If a line in the listing below contains "agent", return that line.

* Listed records *
-=-=-

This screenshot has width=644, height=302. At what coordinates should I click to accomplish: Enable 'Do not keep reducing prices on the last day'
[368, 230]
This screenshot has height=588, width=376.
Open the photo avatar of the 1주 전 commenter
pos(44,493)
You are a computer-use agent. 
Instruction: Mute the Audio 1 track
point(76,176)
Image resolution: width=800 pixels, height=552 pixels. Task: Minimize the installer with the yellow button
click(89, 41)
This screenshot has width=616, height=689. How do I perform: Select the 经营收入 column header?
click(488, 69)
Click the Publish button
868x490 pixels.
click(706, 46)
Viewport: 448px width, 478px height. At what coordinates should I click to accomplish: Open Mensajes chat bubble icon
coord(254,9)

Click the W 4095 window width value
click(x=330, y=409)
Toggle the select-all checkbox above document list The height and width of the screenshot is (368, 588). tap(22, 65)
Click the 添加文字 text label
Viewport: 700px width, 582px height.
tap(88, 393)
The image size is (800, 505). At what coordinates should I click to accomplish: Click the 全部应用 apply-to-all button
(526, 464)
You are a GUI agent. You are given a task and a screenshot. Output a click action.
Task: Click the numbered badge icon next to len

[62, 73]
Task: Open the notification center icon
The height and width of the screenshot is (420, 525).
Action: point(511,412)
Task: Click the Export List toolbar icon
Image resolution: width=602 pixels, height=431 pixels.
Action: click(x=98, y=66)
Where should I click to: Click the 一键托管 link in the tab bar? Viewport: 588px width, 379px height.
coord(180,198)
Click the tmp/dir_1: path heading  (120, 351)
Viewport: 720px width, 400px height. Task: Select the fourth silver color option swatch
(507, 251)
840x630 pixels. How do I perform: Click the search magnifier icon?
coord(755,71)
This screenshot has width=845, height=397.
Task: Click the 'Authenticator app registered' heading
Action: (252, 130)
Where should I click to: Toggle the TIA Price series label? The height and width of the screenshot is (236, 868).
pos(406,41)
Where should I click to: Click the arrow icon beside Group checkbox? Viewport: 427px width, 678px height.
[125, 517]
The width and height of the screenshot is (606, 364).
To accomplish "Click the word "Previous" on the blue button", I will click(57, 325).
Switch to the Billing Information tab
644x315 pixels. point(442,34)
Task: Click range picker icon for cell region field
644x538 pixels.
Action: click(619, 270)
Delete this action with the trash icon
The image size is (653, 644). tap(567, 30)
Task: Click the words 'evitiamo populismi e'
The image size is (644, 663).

-=-=-

* Solution for this task *
You are a computer-use agent. 
You are a GUI agent. You are given a task and a screenshot. Output a click action.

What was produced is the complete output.